By United Capital Research
The National Bureau of Statistics (NBS) just published data on Nigerian Capital importation for Q2-2018.
According to the report, the total value of capital imported into Nigeria during the period stood at $5.5bn, representing a decline of 12.5% compared to Q1-2018, though still 2x higher than its level as at Q2-17.
Looking closely, capital inflow during the period was weighed by declines in Foreign Portfolio Investment in money market instruments (-24.3%), and foreign loans (-24.1%) – thanks to a stronger US dollar, higher US interest rates and higher Treasury yields that spooked foreign investors during the period.

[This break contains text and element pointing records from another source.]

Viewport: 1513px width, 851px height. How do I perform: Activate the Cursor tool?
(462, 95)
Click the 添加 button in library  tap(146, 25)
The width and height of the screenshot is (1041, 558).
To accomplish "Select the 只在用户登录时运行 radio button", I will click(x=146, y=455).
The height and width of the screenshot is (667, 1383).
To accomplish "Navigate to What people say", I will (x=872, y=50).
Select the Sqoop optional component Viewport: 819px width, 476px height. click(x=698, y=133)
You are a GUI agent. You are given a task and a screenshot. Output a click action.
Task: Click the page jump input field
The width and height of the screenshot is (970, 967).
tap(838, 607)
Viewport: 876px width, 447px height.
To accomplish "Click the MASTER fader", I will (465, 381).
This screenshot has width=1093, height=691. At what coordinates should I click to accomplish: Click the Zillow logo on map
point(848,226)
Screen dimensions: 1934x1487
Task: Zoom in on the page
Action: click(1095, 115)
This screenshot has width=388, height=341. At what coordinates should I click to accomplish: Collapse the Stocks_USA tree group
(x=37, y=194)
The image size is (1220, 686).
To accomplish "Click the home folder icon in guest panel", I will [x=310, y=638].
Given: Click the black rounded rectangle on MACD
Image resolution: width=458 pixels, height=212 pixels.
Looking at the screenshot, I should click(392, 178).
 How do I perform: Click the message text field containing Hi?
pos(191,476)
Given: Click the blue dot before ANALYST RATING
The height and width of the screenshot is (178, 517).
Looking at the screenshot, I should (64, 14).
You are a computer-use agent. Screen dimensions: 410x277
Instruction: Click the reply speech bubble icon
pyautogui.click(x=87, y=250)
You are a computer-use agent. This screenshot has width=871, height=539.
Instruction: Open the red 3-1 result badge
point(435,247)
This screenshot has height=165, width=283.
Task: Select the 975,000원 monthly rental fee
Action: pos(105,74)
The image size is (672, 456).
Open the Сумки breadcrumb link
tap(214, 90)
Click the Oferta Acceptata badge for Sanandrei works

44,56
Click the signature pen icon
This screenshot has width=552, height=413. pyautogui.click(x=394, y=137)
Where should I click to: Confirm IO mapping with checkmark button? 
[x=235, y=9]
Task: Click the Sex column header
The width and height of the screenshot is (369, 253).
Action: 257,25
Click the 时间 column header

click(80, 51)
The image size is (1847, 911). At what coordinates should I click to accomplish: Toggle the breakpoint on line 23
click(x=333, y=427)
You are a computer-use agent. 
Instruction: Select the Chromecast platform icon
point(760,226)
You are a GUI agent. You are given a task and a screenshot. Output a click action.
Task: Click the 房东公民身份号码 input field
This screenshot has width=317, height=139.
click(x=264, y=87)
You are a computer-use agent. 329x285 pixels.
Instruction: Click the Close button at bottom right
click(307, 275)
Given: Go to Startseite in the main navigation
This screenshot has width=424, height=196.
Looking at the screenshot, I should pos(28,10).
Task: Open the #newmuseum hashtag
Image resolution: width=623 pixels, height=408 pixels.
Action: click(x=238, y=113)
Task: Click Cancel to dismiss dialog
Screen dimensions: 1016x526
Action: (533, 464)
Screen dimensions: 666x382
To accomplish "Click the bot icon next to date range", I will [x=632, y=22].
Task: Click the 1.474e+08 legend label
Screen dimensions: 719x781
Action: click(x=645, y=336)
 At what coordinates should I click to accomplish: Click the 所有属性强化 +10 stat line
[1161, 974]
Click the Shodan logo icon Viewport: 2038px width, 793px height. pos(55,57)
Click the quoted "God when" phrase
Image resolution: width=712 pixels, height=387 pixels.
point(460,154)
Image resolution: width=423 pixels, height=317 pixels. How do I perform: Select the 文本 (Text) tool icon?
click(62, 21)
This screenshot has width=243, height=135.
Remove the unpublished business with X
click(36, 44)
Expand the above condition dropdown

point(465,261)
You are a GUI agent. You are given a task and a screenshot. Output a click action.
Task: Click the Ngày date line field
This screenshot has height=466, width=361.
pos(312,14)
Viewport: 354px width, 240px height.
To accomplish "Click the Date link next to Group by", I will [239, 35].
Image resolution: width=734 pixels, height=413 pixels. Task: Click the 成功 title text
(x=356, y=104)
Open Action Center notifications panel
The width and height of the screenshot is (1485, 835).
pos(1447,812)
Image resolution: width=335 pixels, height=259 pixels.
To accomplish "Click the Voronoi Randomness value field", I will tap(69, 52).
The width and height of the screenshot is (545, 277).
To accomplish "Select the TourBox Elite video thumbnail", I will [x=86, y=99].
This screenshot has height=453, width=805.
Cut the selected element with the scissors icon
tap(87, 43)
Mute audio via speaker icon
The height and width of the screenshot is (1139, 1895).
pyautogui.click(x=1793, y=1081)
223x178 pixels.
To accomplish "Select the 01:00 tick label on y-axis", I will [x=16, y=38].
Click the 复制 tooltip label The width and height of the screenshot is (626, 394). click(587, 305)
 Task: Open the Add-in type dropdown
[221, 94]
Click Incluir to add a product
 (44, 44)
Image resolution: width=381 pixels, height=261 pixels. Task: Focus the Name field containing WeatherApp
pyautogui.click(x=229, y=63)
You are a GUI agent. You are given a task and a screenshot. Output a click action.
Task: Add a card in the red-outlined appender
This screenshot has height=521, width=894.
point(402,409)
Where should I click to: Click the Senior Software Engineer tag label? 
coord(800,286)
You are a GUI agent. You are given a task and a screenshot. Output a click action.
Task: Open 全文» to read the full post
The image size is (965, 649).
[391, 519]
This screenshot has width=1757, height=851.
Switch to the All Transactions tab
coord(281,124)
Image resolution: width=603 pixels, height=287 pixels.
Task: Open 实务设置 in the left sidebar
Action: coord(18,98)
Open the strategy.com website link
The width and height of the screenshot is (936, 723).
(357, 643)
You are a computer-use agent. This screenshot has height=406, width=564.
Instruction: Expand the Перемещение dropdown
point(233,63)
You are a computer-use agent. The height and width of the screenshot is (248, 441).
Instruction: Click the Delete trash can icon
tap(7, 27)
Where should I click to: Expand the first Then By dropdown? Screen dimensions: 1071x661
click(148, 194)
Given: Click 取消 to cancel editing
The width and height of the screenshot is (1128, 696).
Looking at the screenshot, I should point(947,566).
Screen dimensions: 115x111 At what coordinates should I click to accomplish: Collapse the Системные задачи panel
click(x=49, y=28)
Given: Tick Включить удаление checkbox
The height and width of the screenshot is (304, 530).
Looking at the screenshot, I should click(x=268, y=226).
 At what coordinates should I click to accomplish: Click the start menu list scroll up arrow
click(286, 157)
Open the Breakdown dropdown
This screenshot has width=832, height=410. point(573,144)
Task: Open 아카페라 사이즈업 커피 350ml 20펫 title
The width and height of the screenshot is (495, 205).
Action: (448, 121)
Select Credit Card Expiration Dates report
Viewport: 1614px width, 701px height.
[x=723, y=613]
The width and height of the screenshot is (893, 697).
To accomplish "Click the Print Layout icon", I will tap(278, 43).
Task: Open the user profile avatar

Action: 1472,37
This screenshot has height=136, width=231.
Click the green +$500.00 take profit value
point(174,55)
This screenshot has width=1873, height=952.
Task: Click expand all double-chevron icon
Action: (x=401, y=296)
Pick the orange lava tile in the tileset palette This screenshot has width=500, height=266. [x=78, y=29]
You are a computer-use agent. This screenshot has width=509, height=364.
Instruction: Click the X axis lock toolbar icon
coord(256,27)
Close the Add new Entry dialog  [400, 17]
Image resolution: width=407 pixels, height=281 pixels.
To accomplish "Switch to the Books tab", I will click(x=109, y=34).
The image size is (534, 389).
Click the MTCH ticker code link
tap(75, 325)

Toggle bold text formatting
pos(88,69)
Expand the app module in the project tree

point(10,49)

The picture looks even bleaker for the remainder of 2018 considering the marked offshore sell-off that has transpired amid political jitters, tightening global financial conditions and Turkey’s woes that continue to impact emerging Markets.
In navigating this turbulence, we remain selective on bond investments; average bond yields are currently at a YTD high of 14.8% (greater than our base case of 4.6% for the equity market) and may likely inch higher as the FGN seeks to fund its 2018 budget, even as its intended $2.8bn Eurobond sale looks unlikely to be fully bided given the current investment climate.
Looking ahead, the structural reform follow-through that can put Nigeria on the path to a more sustainable, long-term growth is missing. Until then, fundamentals would continue to be driven by the trajectory of oil prices.